**Exercise prompt:**
Every record is to be printed exactly as written; pictures are to be omitted.

(Saved data entries)
▼
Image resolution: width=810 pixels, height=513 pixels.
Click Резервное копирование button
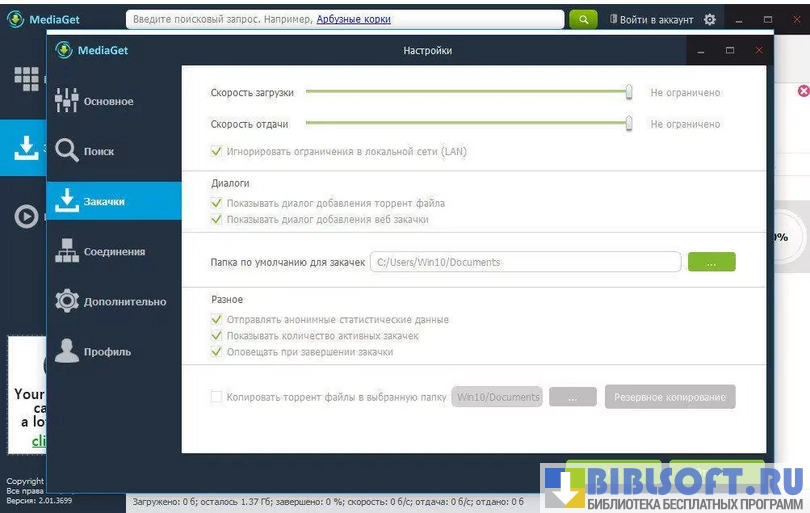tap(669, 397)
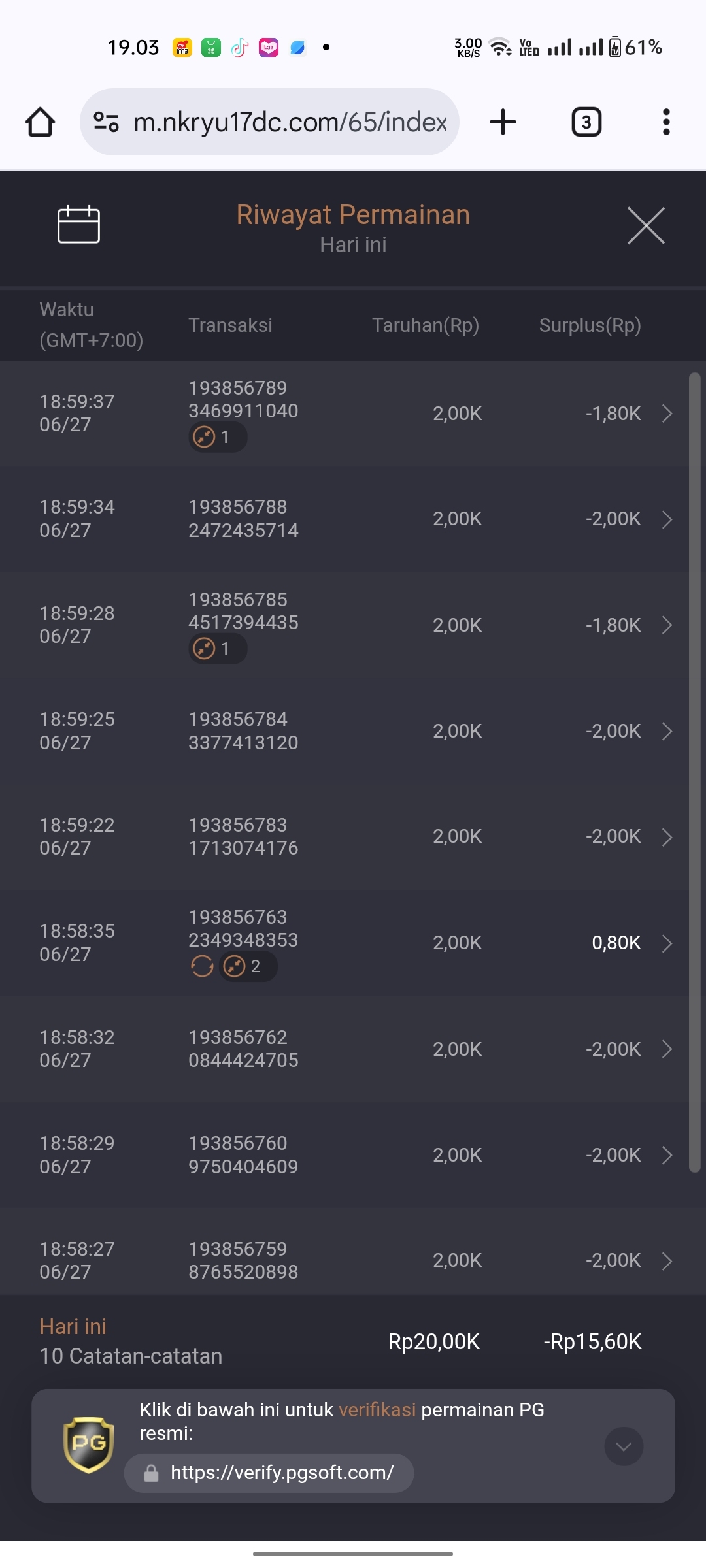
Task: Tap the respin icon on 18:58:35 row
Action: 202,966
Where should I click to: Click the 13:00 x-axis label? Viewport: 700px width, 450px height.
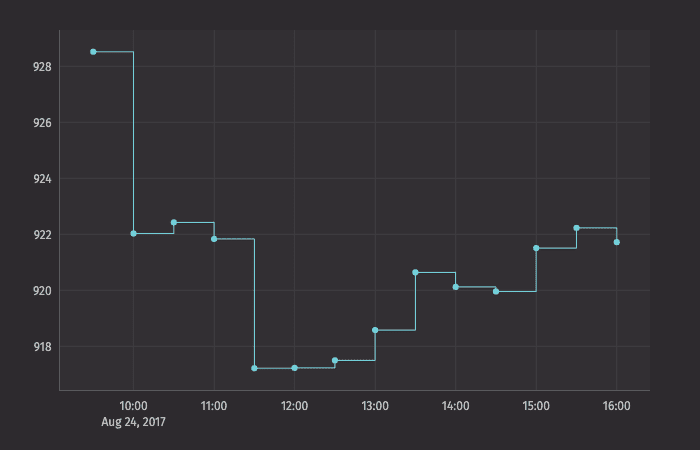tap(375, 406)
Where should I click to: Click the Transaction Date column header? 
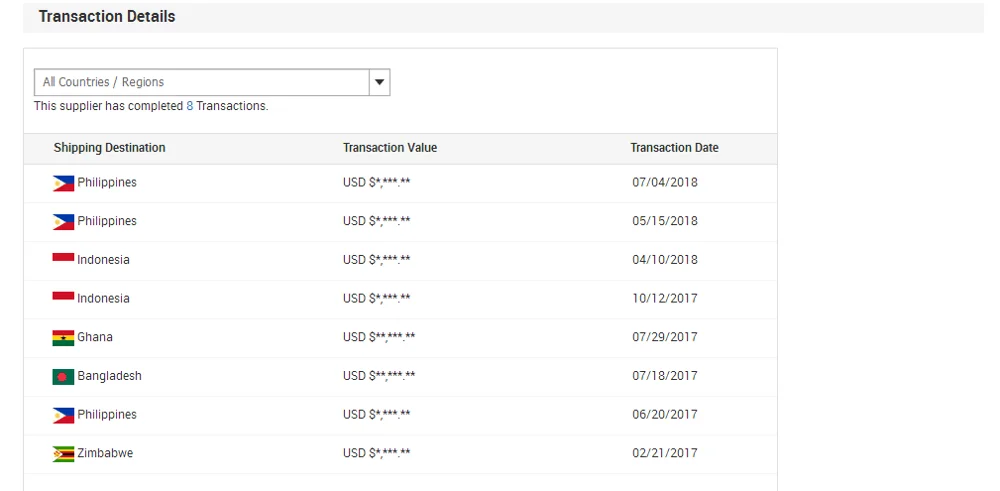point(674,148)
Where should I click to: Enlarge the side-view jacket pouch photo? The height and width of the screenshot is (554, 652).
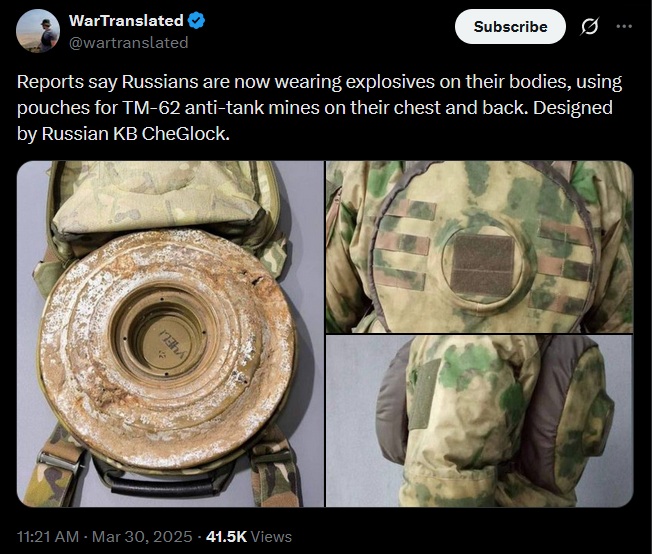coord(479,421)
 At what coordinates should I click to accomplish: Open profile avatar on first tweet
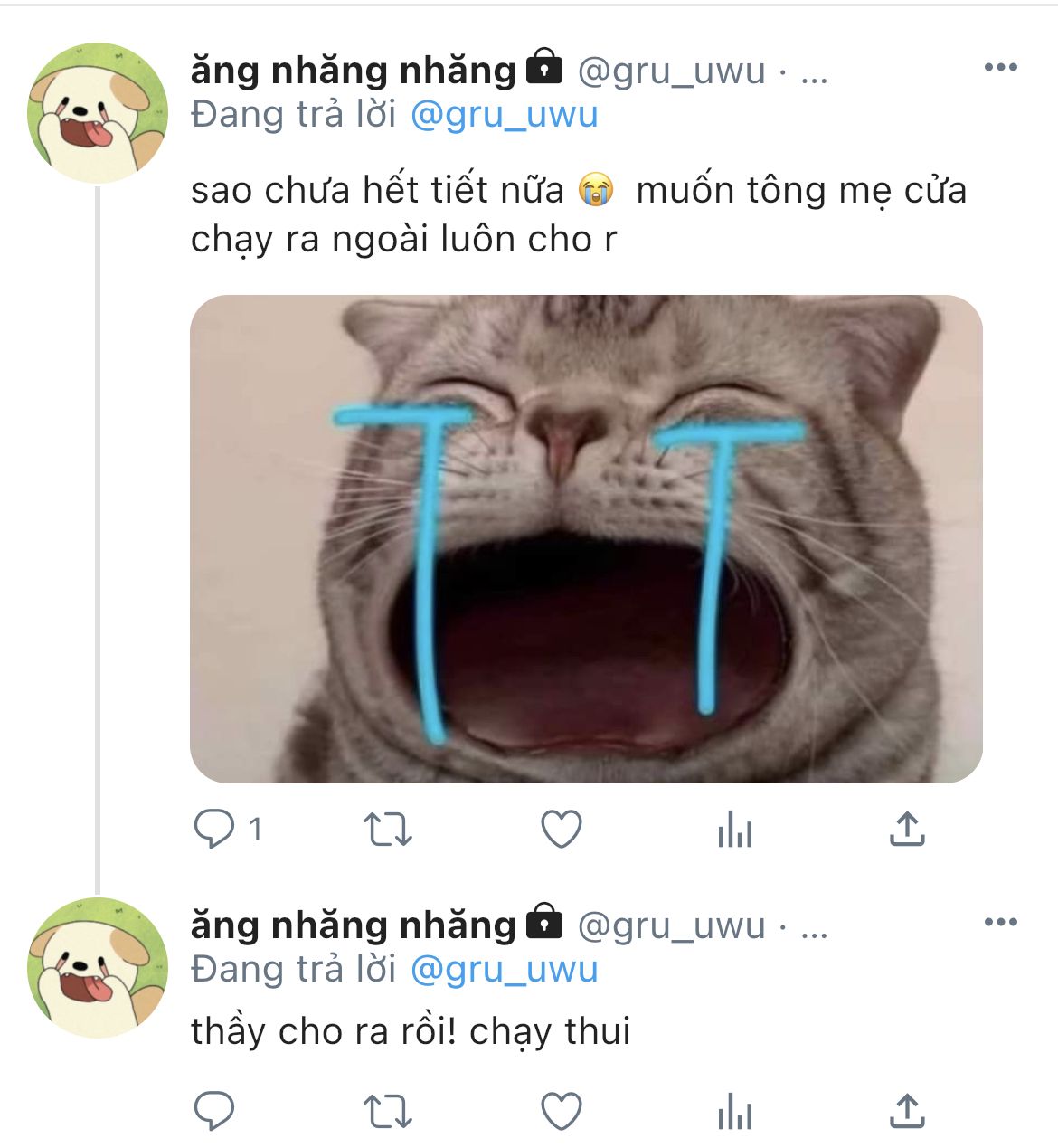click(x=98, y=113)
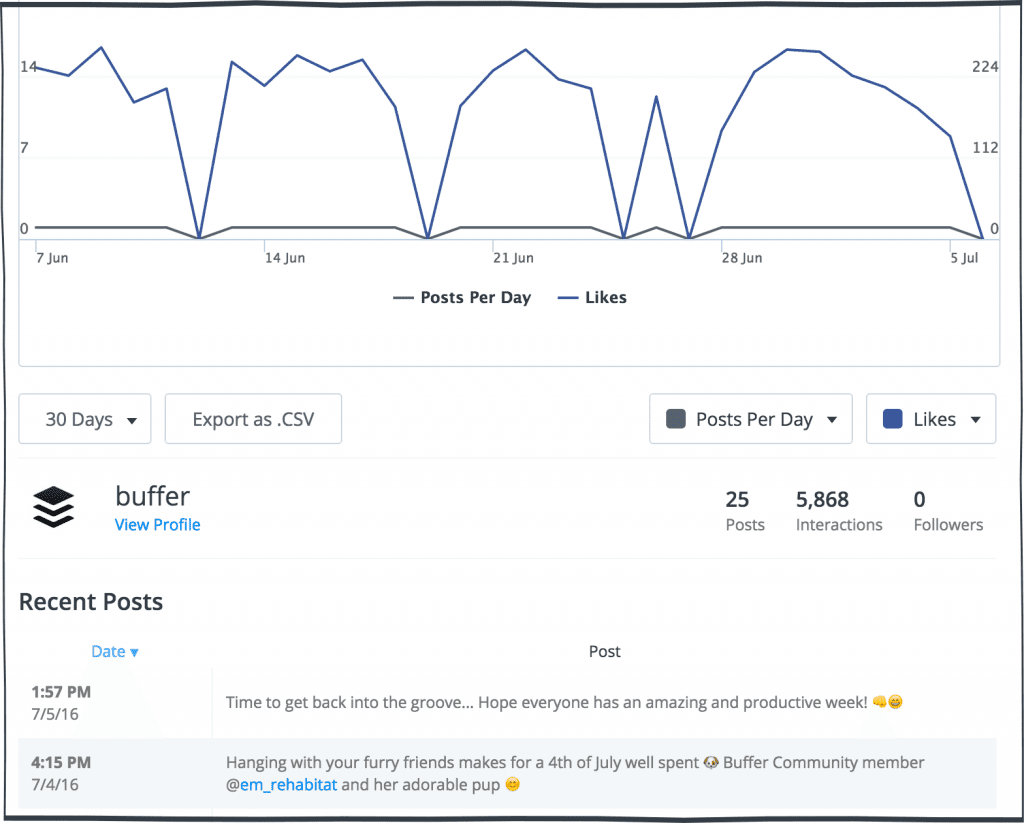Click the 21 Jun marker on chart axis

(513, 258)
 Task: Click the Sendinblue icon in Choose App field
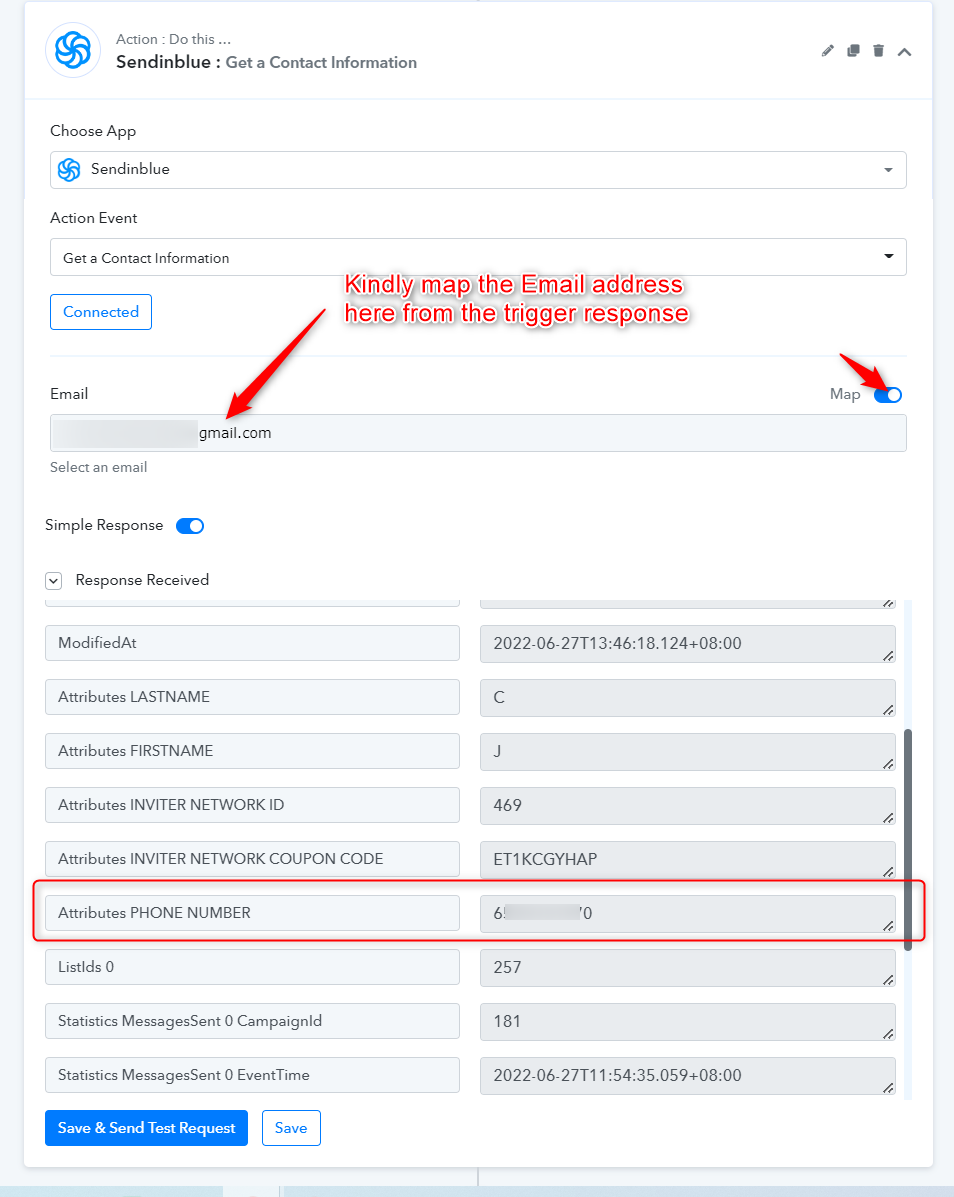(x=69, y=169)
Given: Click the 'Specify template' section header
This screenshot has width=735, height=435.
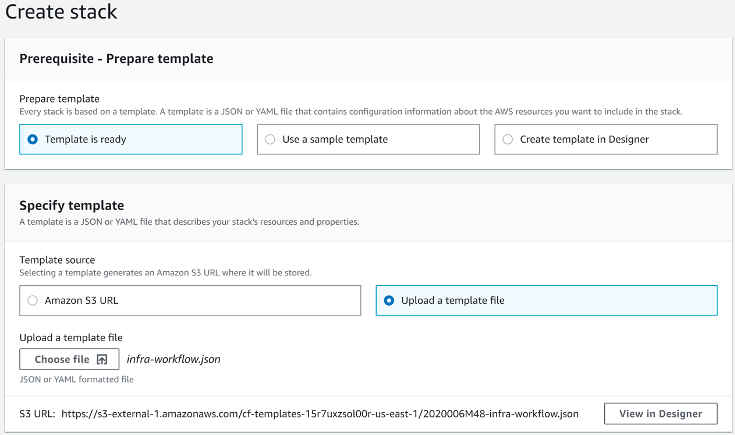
▲
**Written response:**
Image resolution: width=810 pixels, height=513 pixels.
Click Резервное копирование button
tap(669, 397)
Task: Tap the respin icon on 18:58:35 row
Action: 202,966
Where should I click to: Click the 13:00 x-axis label? Viewport: 700px width, 450px height.
tap(375, 406)
Where should I click to: Click the Transaction Date column header? 
point(674,148)
Where should I click to: Enlarge the side-view jacket pouch photo? The height and width of the screenshot is (554, 652).
coord(479,421)
 At what coordinates should I click to accomplish: Open profile avatar on first tweet
click(x=98, y=113)
Click the 21 Jun marker on chart axis

(513, 258)
 Task: Click the Sendinblue icon in Choose App field
(x=69, y=169)
Given: Click the 'Specify template' section header
This screenshot has width=735, height=435.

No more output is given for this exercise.